A Justice Department official who briefed reporters on condition of anonymity under ground rules set by the government said officials were determined to disrupt the Volt Typhoon operation as soon as possible because the hackers were using the botnet as a stepping stone to hide in U.S. internet traffic while burrowing into the networks of critical infrastructure, ready to maliciously exploit that access at a time of their choosing.
“The truth is that Chinese cyber actors have taken advantage of very basic flaws in our technology,” Easterly said. “We’ve made it easy on them.”
Cybersecurity veteran Amit Yoran, the CEO of Tenable, called Wray’s warning “an urgent call to action. Continuing to turn a blind eye to the risk sitting inside our critical infrastructure is the definition of negligence.”
Cybersecurity experts say major software providers too often sacrifice security for convenience, and that’s biting back.
On the eve of a June visit to China by Secretary of State Antony Blinken, state-backed Chinese hackers foiled Microsoft cloud-based security in hacking the email of officials at multiple U.S. agencies that deal with China.
On Wednesday, U.S. officials said allies were also affected by Volt Typhoon’s critical infrastructure hacking but, asked by reporters, would not discuss any countermeasures they might be taking.
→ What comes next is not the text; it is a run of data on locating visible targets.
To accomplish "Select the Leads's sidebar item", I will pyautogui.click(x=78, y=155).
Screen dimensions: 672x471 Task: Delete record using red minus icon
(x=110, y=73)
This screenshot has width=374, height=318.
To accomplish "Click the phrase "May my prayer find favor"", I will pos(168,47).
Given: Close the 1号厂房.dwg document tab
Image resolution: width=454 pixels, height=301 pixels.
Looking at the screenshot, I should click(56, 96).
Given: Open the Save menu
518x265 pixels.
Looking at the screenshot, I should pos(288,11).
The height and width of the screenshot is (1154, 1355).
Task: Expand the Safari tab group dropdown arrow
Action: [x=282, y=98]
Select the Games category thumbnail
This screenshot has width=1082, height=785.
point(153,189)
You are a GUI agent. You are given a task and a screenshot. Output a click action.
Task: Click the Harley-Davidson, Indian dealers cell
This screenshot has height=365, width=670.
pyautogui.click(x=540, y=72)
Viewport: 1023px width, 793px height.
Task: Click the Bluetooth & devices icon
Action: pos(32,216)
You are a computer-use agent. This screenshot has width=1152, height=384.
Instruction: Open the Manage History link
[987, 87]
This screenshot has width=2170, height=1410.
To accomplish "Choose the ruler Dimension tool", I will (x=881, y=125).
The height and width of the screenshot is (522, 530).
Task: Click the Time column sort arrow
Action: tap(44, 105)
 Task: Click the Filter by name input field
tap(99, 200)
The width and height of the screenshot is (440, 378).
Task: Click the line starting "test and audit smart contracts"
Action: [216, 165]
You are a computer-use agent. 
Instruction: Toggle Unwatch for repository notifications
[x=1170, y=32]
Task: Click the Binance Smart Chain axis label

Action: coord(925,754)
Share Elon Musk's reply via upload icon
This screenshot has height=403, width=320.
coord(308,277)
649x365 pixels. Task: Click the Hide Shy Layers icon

China has repeatedly denounced the U.S. government’s hacking allegations as baseless. Beijing has accused the U.S. of “almost daily” and “huge amounts of intrusions against Chinese government, with Wang Wenbin, a spokesman for the Chinese foreign ministry, saying last year that “China is the biggest victim of cyber attacks.”
But Gen. Paul Nakasone, the outgoing commander of U.S. Cyber Command and the National Security Agency, said “responsible cyber actors” do not target civilian infrastructure.
“There’s no reason for them to be in our water,” Nakasone said. “There’s no reason for them to be in our power.”
On Tuesday, testifying before the same committee, Leon Panetta, who served as the director of the Central Intelligence Agency and the defense secretary in the Obama administration, said he believed that the Chinese agents had “planted malware within our own computer networks” and warned that the Chinese government would use artificial intelligence to spread disinformation.
The committee, chaired by Rep. Mike Gallagher, R-Wis., was established last year with a mandate of countering China, kicking off with a prime-time hearing. The Chinese government has lashed out at the committee, demanding that its members “discard their ideological bias and zero-sum Cold War mentality.”